Dr. Jonathan Hullah is a practitioner of holistic medicine in Toronto and a renowned diagnostician (the "cunning man" of the title, in fact). As the novel opens he's being interviewed by his late godson's widow Esme (who also happens to be a journalist) about some matters relating to the death of the local vicar; Hullah is reluctant to be drawn on the details (for reasons that become clear much later) and instead launches into a series of reminiscences taking us back to his childhood in Sioux Lookout and his later life in Toronto, including the setting-up of his medical practice and the array of intriguing and amusing characters presenting themselves for treatment.
Many of the anecdotes revolve around the local church, St. Aidan's (apparently a thinly fictionalised version of a real Toronto church), its clergy (including Hullah's old friend Charlie) and those who live nearby, including Hullah's landladies, a couple of genteel artistic lesbians. Hullah himself is involved for much of the book in an affair with Nuala, the wife of another old friend, Brocky, and the mother of Connor (husband of Esme) who is murdered in circumstances never fully explained.

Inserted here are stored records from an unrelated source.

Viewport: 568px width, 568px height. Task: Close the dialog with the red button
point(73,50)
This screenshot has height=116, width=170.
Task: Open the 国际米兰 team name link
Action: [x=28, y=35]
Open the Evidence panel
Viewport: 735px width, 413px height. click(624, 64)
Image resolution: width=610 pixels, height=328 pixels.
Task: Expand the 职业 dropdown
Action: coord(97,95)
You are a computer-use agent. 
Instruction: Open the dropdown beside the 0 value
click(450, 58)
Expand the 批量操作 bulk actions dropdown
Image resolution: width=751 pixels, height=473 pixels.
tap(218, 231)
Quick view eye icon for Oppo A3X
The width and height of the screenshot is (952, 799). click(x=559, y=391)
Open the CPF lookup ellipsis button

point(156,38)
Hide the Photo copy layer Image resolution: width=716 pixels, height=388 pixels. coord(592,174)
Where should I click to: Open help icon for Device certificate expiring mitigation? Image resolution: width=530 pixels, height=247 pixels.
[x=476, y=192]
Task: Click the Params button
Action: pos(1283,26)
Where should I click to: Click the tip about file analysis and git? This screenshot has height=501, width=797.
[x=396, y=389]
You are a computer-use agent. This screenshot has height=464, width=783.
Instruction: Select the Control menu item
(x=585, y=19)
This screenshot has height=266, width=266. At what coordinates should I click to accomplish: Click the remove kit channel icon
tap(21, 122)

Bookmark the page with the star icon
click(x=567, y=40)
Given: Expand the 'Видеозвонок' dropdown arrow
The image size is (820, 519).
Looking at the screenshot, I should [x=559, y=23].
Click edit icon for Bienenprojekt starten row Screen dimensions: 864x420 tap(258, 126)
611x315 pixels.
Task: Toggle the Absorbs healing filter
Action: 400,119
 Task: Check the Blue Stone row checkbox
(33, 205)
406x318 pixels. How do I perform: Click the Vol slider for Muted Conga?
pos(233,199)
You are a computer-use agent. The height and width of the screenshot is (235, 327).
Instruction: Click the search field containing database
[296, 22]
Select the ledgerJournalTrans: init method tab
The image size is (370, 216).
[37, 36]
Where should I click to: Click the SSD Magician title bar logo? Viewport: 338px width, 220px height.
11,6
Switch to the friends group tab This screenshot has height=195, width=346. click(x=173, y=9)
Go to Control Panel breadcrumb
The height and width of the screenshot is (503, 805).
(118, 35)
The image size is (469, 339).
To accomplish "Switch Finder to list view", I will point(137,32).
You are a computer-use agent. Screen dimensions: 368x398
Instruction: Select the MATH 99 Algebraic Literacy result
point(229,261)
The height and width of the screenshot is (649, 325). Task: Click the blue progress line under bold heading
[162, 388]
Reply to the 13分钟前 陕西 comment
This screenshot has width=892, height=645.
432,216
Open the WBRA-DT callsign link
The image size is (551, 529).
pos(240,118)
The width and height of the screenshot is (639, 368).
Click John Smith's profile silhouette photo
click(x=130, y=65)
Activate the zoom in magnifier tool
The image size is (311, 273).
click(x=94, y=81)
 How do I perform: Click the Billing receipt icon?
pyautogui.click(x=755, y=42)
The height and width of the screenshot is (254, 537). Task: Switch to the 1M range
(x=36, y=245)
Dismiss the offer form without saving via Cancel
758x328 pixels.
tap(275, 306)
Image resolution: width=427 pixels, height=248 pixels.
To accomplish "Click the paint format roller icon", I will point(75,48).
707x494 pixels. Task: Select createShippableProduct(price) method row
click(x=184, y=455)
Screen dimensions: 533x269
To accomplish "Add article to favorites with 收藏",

Like a lot of books structured in this way (including a couple of previous entries in this series of posts) a lot of diverting anecdotal reminiscence doesn't add up to much in the way of what you'd call a plot, but that doesn't really matter when it's as entertainingly written as this. Davies' writing wears its erudition pretty lightly, but there are all manner of throwaway literary and cultural anecdotes, much entertaining sparring between Hullah and Charlie about the conflict between science and religion, and a few deaths at the end just to tie up a few loose plot strands.
[Just to pick up on one of the literary anecdotes as an example: it's true that W.B. Yeats had an operation late in life to try and restore his sexual vigour - but while it's referred to as "the Voronoff operation" in the book (which would imply some sort of monkey gland graft) most information I could find suggests it was the more mundane Steinach operation, i.e. a vasectomy.]
Incidentally this is the second book in this series to feature the city of Toronto as a major character - Michael Ondaatje's In The Skin Of A Lion being the other.